リレーコラムについて

「書いとかないと忘れちゃうから」その④手袋を買いにいかれない

木村亜希

昔読んだ本を再読し、感想が変わるなんてことは
よくあることですが・・・。

新美南吉の「手袋を買いに」を子どもと読んでいた時のこと。
雪がふったので、子ぎつねのために人間の町に手袋を買いにいくことになり・・・

 その町の灯をみた時、母さん狐は、あるとき町へお友だちと出かけていって、
とんだめにあったことを思い出しました。およしなさいっていうのもきかないで、
お友だちの狐が、ある家の家鴨(あひる)をぬすもうとしたので、
お百姓にみつかって、さんざ追いまくられて、命からがらにげたことでした。
 「母ちゃん何してんの、早くいこうよ」
と子どもの狐がお腹の下からいうのでしたが、
母さん狐はどうしても
足がすすまないのでした。

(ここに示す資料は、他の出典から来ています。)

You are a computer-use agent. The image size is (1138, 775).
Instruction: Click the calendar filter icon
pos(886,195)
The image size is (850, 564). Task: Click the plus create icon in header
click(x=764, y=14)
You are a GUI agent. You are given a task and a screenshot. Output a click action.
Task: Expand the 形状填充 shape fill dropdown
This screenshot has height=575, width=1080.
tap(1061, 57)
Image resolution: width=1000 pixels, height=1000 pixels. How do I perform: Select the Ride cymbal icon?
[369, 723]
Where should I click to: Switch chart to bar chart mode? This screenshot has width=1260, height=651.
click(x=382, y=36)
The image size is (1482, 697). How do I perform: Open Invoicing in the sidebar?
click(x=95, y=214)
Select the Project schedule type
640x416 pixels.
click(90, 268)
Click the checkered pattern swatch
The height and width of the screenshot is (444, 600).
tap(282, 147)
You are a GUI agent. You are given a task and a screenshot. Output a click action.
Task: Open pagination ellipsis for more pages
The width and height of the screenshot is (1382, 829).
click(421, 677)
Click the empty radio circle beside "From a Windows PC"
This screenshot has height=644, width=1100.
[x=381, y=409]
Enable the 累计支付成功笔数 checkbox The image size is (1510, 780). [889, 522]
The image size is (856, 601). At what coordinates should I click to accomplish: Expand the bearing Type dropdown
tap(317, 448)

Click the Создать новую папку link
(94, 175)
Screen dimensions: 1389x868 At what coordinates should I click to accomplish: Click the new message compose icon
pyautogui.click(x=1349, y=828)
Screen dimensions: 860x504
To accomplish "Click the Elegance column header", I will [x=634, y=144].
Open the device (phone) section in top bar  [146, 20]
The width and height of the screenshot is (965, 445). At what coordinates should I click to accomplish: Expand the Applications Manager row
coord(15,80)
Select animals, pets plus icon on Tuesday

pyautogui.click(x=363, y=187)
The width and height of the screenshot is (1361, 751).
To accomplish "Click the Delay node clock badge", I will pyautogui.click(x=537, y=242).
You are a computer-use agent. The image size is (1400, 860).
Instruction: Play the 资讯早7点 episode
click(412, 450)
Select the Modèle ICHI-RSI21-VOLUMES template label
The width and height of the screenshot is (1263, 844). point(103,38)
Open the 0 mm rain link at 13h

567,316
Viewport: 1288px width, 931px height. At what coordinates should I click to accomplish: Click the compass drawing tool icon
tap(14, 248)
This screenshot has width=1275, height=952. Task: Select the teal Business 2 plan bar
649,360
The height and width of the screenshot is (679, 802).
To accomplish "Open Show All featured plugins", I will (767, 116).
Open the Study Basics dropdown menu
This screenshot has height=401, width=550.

そこで、しかたがないので、
坊やだけをひとりで町までいかせることになりました。

・・・ん?

・・・おや?

・・・だよね?

うーん、ダメだ、2020年の東京で子育てしている防犯意識で言うと、
ダメです、子どもをひとりで町に行かせちゃダメになっちゃったんです
(きつねが白銅貨持って手袋を買いにいくのはファンタジーじゃん、
というのは置いておいてですよ)。

時代が変わり、世の中が変わり、自分も変わりました。
もはや感情移入するのが、完全に親狐側。
GPS発信機も持たせず、夜に1人で人間の町には・・・などと考えてしまい、
大好きな話の台無し感がすごい。

母がなくなって今年で10年になりました。
かつてこの話を読んで 子どもの狐として町に行き、無邪気に
「母ちゃん、人間ってちっともこわかないや。」
と言う側にいられた時のことを、遠い町の灯のように思い出す2020年なのでした。